Why? Because that’s how family works. That’s how community works. Community isn’t about how close we are physically. It’s about how close our hearts are, even when our bodies are far away. I’ve heard it said that there’s no distance in the Spirit. And there are no distance in prayers. So, even as I learn how to be part of the larger community of faith—the one that spans the entire world and encompasses those that I love in Mexico, Honduras, Argentina, the Dominican Republic, DR Congo, and the rest of the world—I challenge you to be part of that community with me.

About Sarah Salter

Comments

  1. You summed up what I was saying, Sarah.

    “Community isn’t about how close we are physically. It’s about how close our hearts are, even when our bodies are far away.”

    I loved your post and can’t believe all you’ve dealt with in your life… you have so much to share and continually touch my heart!

  2. That’s how community works!!!

    Great message, Sarah!

  3. Family and community – in the end the only thing different is blood. Loved this!

  4. I always wished I’d grown up in a tight community. Still wish for it today. It just doesn’t seem to be the case anywhere I’ve lived. So sad.

  5. Great examples of community. I’m blessed to live in a tight-knit neighborhood of people who genuinely care for each other.

    Any post with a mention of banana puddin is the absolute best in my book…

  6. Bernadette Pabon says:

    That is a great story of how God, wants us to live with each other in love. I seems to me like community is a great word.

  7. I am really glad that you had people who were there for you and your family. God bless them.

  8. An excellent post. How better to experience the meaning of community when you need community most!

  9. Excellent. Thanks for sharing this!

  10. What a blessing to experience that kind of community growing up. Something I think we lack these days. Excellent post. Thanks.

  11. Sarah Salter says:

    Bridget, Peter, Candy, Wendy, Helen, Jason, & Kathy – Thank you for taking me into your online community! You guys bless me each and every day. You challenge me to be a better friend, a better writer, and a better Christian. In short, y’all ROCK!

    Tony, Bernadette, & Maureen- Thank you for coming by. Your comments and your support are so appreciated! I am enjoying getting to know y’all!

  12. Community is such an incredible blessing! Thanks for sharing your story with us.

  13. Beautiful. Thank you for this inspiring and touching story. I breathed in every word and felt nourished!

  14. i was fed by your words about people that reached out and gave.

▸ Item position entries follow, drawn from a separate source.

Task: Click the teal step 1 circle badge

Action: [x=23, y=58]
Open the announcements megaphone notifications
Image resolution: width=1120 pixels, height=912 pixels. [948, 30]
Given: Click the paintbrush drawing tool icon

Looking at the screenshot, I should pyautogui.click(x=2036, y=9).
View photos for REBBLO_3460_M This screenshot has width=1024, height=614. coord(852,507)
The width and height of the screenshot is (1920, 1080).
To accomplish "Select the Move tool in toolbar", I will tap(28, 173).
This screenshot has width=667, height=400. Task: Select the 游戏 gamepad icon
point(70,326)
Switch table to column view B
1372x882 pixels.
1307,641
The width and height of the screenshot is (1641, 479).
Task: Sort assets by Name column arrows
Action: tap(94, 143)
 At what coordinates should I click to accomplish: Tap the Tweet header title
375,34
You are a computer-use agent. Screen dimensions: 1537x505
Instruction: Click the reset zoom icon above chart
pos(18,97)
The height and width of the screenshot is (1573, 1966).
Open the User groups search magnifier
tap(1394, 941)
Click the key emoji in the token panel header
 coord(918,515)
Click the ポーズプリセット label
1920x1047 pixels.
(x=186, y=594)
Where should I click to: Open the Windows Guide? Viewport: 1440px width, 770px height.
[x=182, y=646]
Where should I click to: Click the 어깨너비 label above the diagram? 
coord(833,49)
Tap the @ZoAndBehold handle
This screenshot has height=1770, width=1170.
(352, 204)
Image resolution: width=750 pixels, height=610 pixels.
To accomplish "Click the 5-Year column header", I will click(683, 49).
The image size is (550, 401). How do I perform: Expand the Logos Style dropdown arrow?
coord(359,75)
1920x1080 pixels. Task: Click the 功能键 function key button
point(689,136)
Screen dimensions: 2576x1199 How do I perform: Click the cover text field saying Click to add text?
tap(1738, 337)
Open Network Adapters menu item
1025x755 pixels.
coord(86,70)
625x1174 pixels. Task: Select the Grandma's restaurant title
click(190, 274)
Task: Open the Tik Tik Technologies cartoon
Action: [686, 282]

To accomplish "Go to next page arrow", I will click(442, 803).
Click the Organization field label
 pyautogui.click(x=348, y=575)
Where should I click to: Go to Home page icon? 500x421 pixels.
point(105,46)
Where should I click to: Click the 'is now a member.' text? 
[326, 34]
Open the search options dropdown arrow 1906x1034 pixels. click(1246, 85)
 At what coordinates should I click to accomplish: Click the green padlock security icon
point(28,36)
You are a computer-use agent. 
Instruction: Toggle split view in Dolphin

    i am now thinking that perhaps this is the only way that community is made, is by the giving, the Holy Spirit working through our prayers and giving.

  15. Thanks for sharing Sarah. True community is a special thing!

  16. Great post…..this is awesome:

    “But if you’re taking care of them physically while the crisis is occuring, it builds a sanctuary for them so that when the physical crisis is over, they have somewhere to find their emotional and mental healing.”

    Love that! And so true….

    Popping on over from Bridget’s place…..so happy to “meet” you. 🙂

  17. You’re so right about community, Sarah. When I pray for people I’ve never met it’s like they’re a part of me, and that’s because there is no distance through the Spirit. I praise God we’re all connected in this way.

  18. Wonderful story….this is soo true. God uses prayer to help each one of us…God is faithful. This experience of community was strong when my husband and I were living in Germany 1989-1993. The times of community were strong there among military families especially at Protestant women of the chapel (PWOC) during the Iraqi conflict in 1991. Needs were met with in our community during those times. Prayer changes people, situations and the individual who prays. Dios de bendiga, Sarah.